──────── TEXT
# Betta Bulbs?



## TheCrysCat (Mar 14, 2011)

A while back, I got these dried out little bulb things from Petco called "Betta Bulbs." Recently I put them in an old half gallon under a lamp. They haven't shown any signs of growing anything more than some weird fungus cotton stuff  Yeah, plants definitely are not my forte. Has anyone grown these betta bulb thingies? Any help would be greatly appreciated.


----------



## PewPewPew (Nov 26, 2010)

Those things are craaaaaaaaaaaaaaaappp *singsong*

Haha, they're notorious for being just awful. That cotton stuff is mold. If you can manage to remove that and keep it gone, they might grow alright.

:3


----------



## TheCrysCat (Mar 14, 2011)

Yeah, I looked into them a little bit, and that's basically what it said. Ick D: Oh well, they weren't very expensive. I'm thinking of getting some Java Moss soon, though. I've heard that it's pretty hard to kill


----------



## LolaQuigs (Mar 28, 2010)

I've had some that sprouted, but if they're growing mold then they're duds. Some of the brands have a guarantee, where you can mail in proof of purchase and the dead bulbs and they'll send you more. You could try that if you still have the packaging. Definitely a good idea to try and sprout them ia separate container, because it's really a crap shoot whether they'll work or not, and when they mold they can really mess up the water.


----------



## TheCrysCat (Mar 14, 2011)

Yeah, they had a guarantee, but I lost the packaging. Tomorrow I'll throw the crap bulbs away and clean out the tank. bleh D:


----------



## PewPewPew (Nov 26, 2010)

Bleghhh. Grosssss. Java fern isnt easy to kill, no, but there are harder ones to kill than that, hah. Java fern cant really be planted unless you leave the rhizome out, make sure you do!
If not, get anubias. I love it. I used to let it herp a derp and float around. It was fantastic.


----------



## TheCrysCat (Mar 14, 2011)
────────────────
> PROBLEMS:
1. From the betta bulb thread, list every plant or plant product that the posters mention by name.
2. Please turn the post in the betta bulb thread that begins "I've had some that sprouted" into a short bulleted list that keeps its main facts.
3. Retype the part of the betta bulb thread between "Yeah, I looked" and "up the water.", inclusive.
──────── RECORDED INFORMATION
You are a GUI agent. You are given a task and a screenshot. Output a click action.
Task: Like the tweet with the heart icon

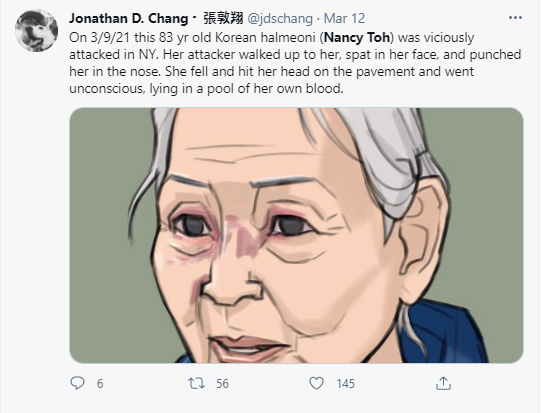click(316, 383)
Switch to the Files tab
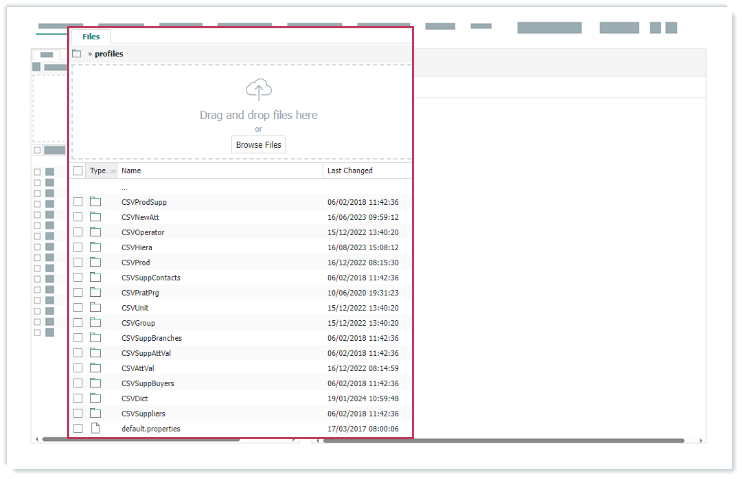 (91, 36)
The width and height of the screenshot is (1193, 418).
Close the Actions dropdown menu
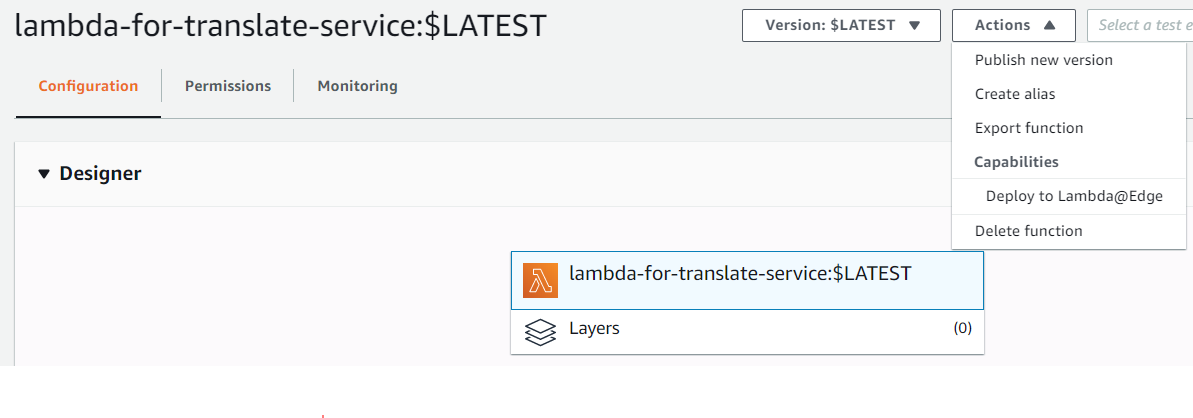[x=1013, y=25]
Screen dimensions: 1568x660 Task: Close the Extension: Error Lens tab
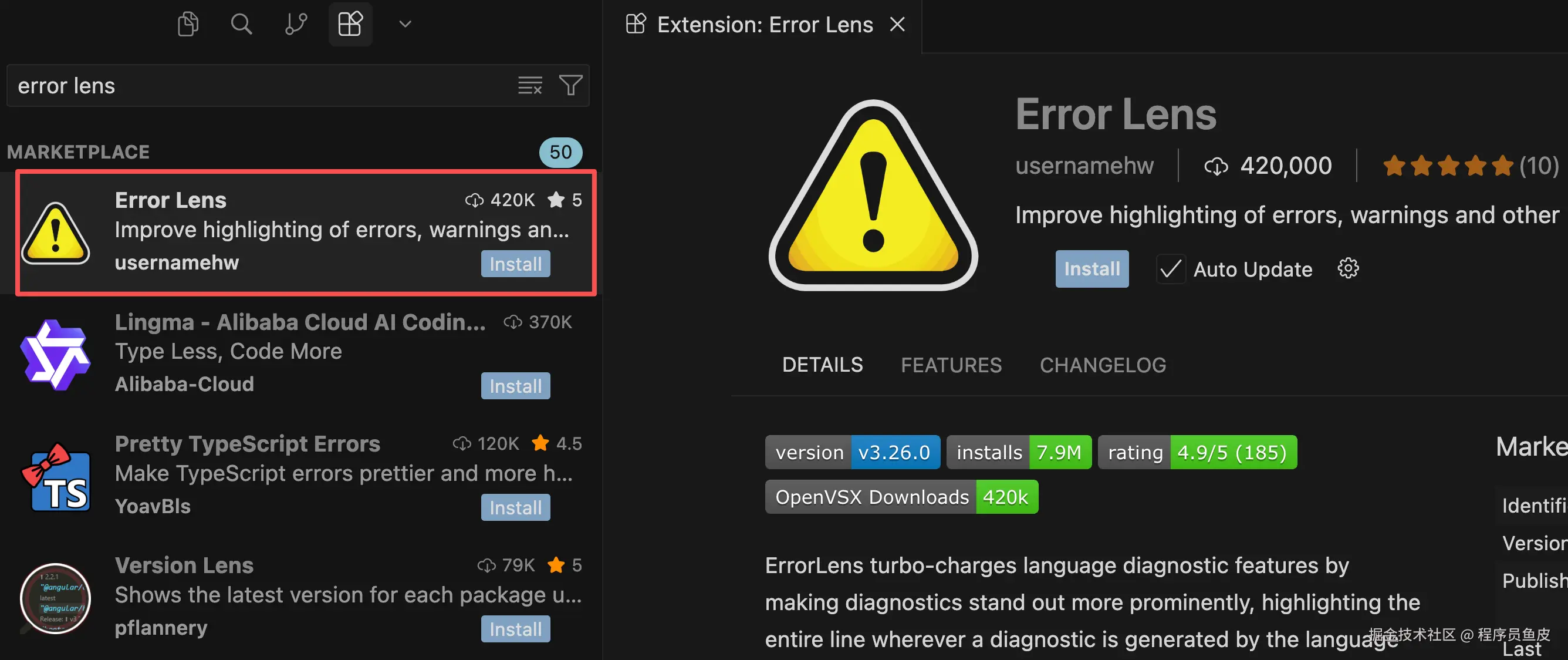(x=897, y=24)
────────────────
──────── RECORDED INFORMATION
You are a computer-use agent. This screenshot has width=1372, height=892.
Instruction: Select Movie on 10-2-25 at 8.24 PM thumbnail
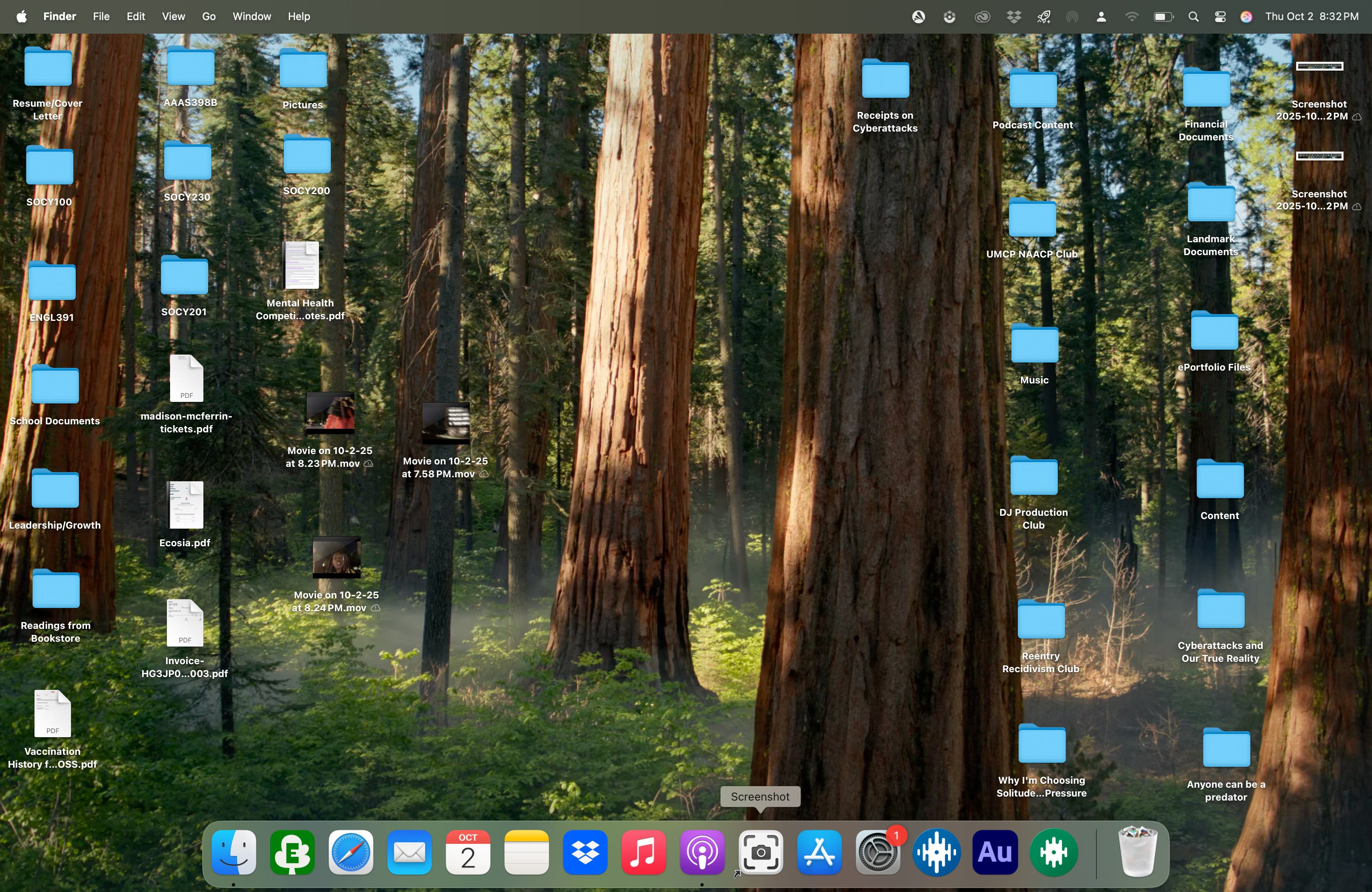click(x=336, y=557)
────────────────
> TASK ANSWERS:
1.
- Betta Bulbs
- Java Moss
- Java fern
- anubias

2.
- Some of the poster's bulbs have sprouted, but bulbs that grow mold are duds.
- Some brands have a guarantee: mail in proof of purchase and the dead bulbs, and they send more.
- That option is worth trying if the packaging is still available.
- Sprouting the bulbs in a separate container is a good idea, because whether they work is a gamble and moldy bulbs can mess up the water.

3.
Yeah, I looked into them a little bit, and that's basically what it said. Ick D: Oh well, they weren't very expensive. I'm thinking of getting some Java Moss soon, though. I've heard that it's pretty hard to kill


----------



## LolaQuigs (Mar 28, 2010)

I've had some that sprouted, but if they're growing mold then they're duds. Some of the brands have a guarantee, where you can mail in proof of purchase and the dead bulbs and they'll send you more. You could try that if you still have the packaging. Definitely a good idea to try and sprout them ia separate container, because it's really a crap shoot whether they'll work or not, and when they mold they can really mess up the water.